To date, every offer put forward by IKEA has included automatic annual increases for all co-workers and a generous benefits package. At this time, there is no bargaining scheduled and our last meeting was in mid-December. We made some progress during the last meetings, but there are still 16 issues that need to be agreed on, including the co-workers who have returned to work.
On April 8, 2014, the Teamsters filed an application with the B.C. Labour Relations Board asking to have the co-workers who have returned to work fired from their own jobs. What the union is asking for has never happened in B.C.’s history. We’ve suggested many other solutions that would see everyone back working together again. Unfortunately the union has rejected them.
IKEA disagrees with the union as it is our goal to have all of our co-workers working together again. In the meantime, they are welcome back anytime.
We are always ready to return to the bargaining table to reach an agreement on all open items.

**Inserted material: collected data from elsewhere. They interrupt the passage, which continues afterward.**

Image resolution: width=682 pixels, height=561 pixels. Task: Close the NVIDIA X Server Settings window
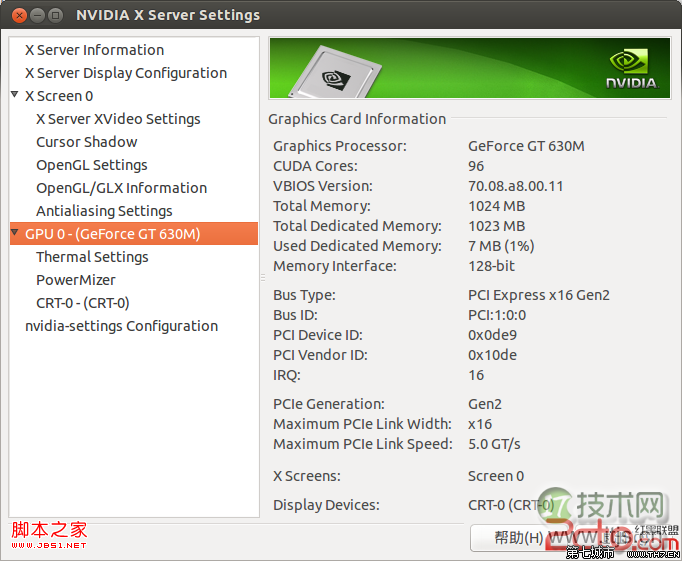coord(19,15)
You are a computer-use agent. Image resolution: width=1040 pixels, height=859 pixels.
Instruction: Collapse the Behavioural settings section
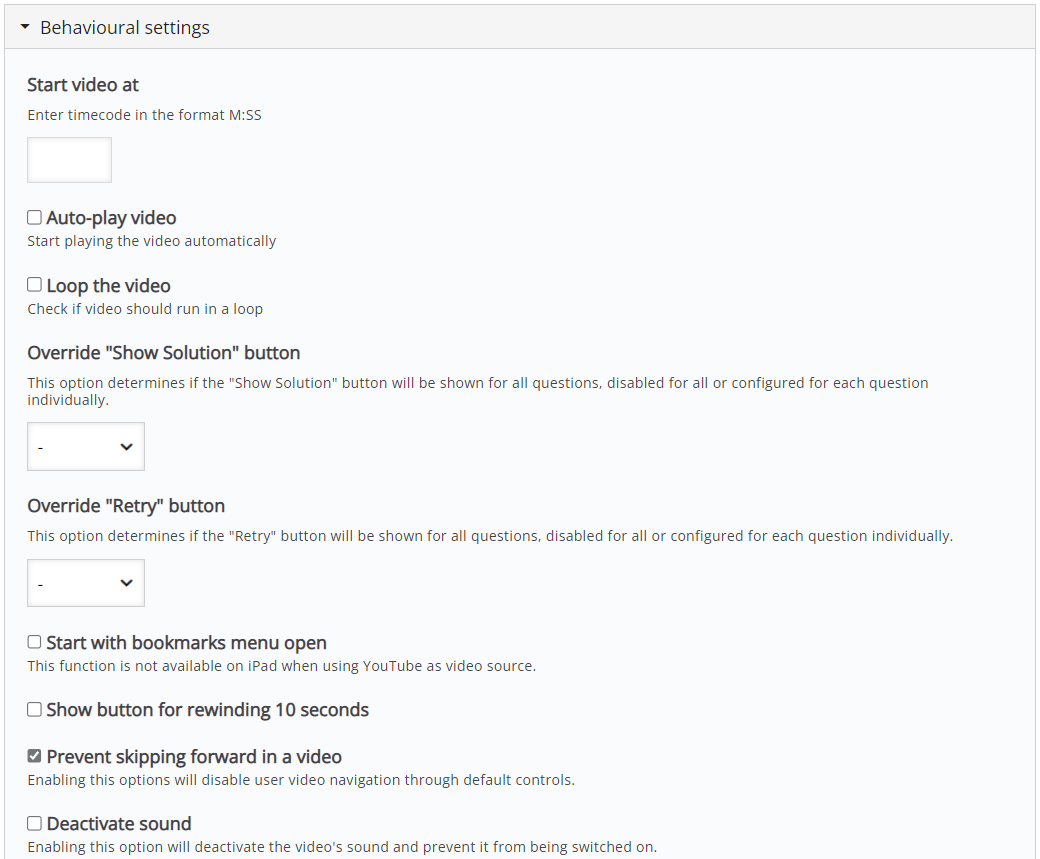click(519, 27)
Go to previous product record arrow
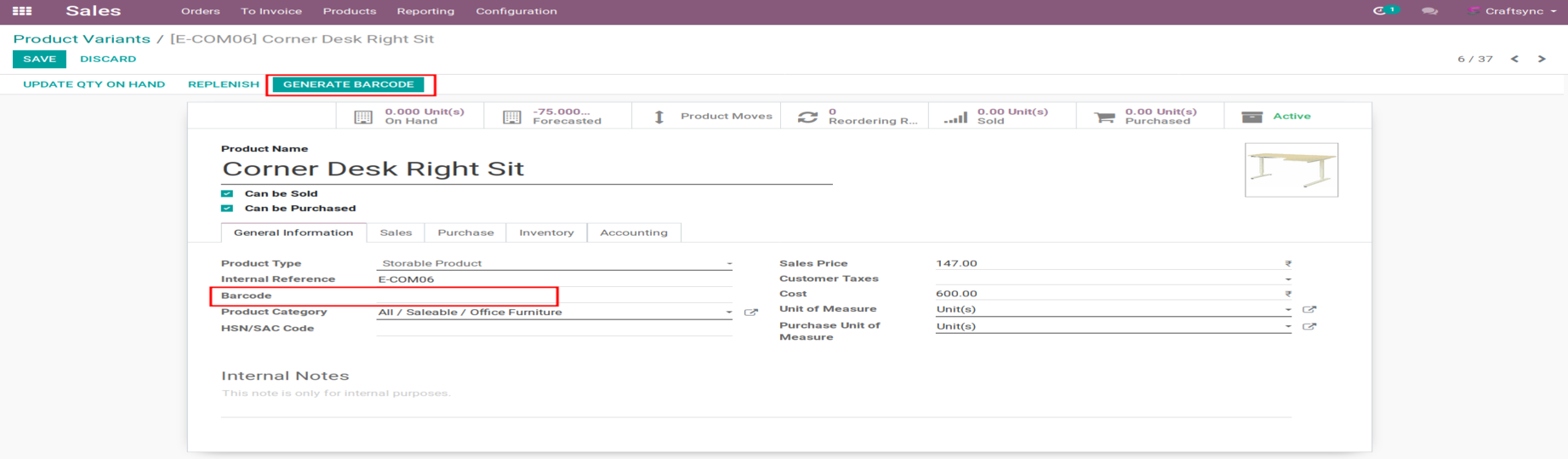 tap(1514, 59)
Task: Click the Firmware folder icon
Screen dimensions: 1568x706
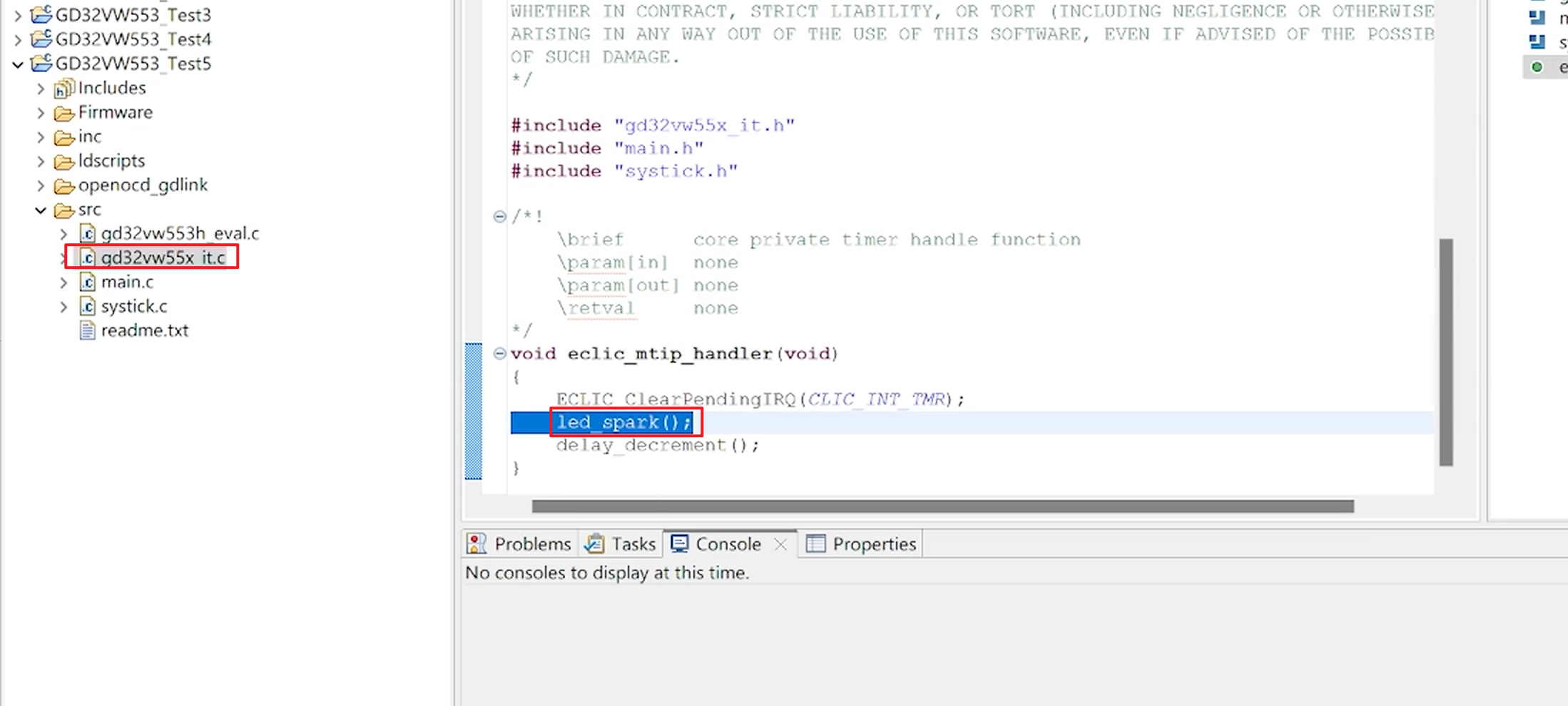Action: click(x=64, y=113)
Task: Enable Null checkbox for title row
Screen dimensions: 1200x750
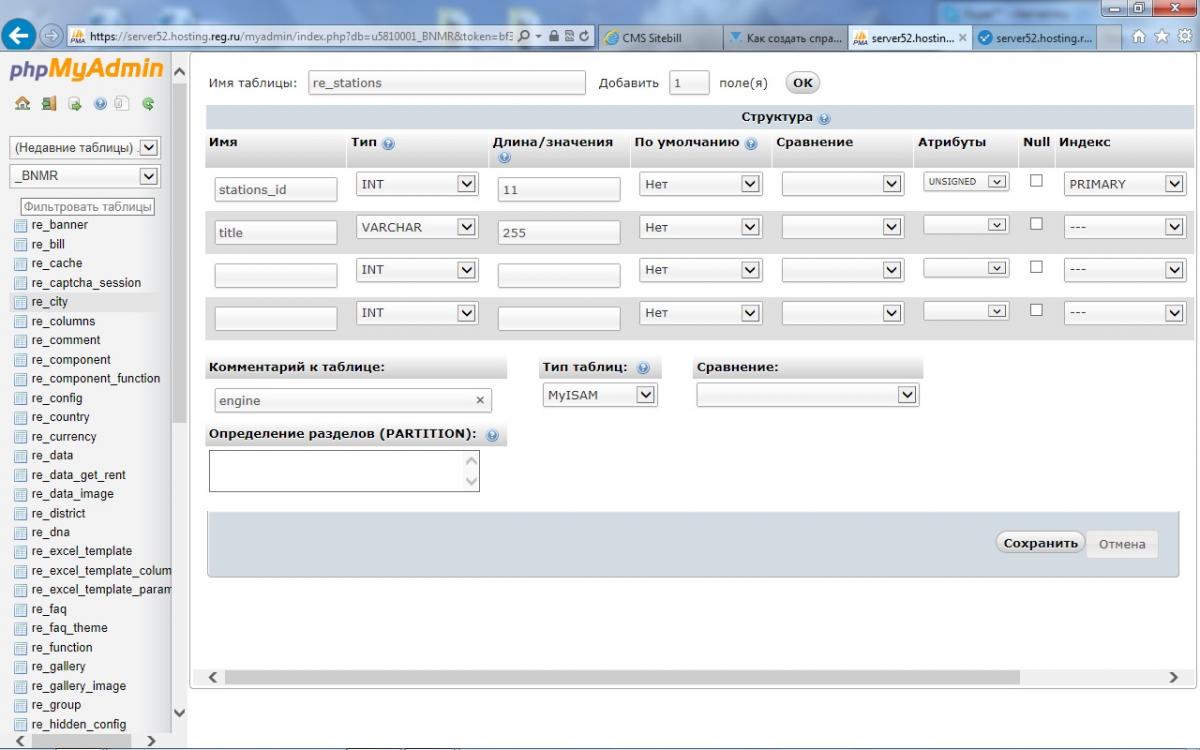Action: coord(1036,224)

However, we can’t accept a solution that includes terminating the employment or removing the co-workers who have exercised their legal choice to return to work. IKEA has worked hard over the last year to meet the union’s key concerns, but movement is required from both sides if we are going to end this strike.
Store Manager, IKEA Richmond
jacqueline jones says
Well Janet its nice that 50% of co-workers earn 18-25 per hr. but how many hrs. do they receive in a week ? As a cashier at ikea Richmond I earn a decent wage 19dollars per hr. but i am one of the guaranteed 30 hrs. per wk..my colleagues are less fortunate and even 19 per hr. doesn’t work if you only receive 4-10 hrs per week. We have asked that you move the scabs to coquitlam not fire them….although they have broken your own rules of ikea values and have proven untrustworthy…you chose them at the meetings before the lockout you promised them the moon….you delivered with tiffany rings at Christmas for the women and tag hauer watches for the men, just throw some more cash at them and remove the cancer from our store…you arrived on a contract just for this situation….maybe its time you left….we heard you already have and have secured a position in HR.ikea Canada in Ont….hopefully you don’t hang the new manager Steve Foster out to dry when he has served as the fall guy for your and mastermind Corey Randalls folly…..go back to the table and quit the B.S. we are all onto the game….
John Owens says
Publish the names of the scabs that have crossed the line. That way, if they are our neighbors, we will know.
mike mcdonald says
I wish the CLC would quite flapping thier mouths and actually do something declare all Ikea’s hot no unions can service nothing comes off the dock that is the only thing that these type understand hit them in the pocket book.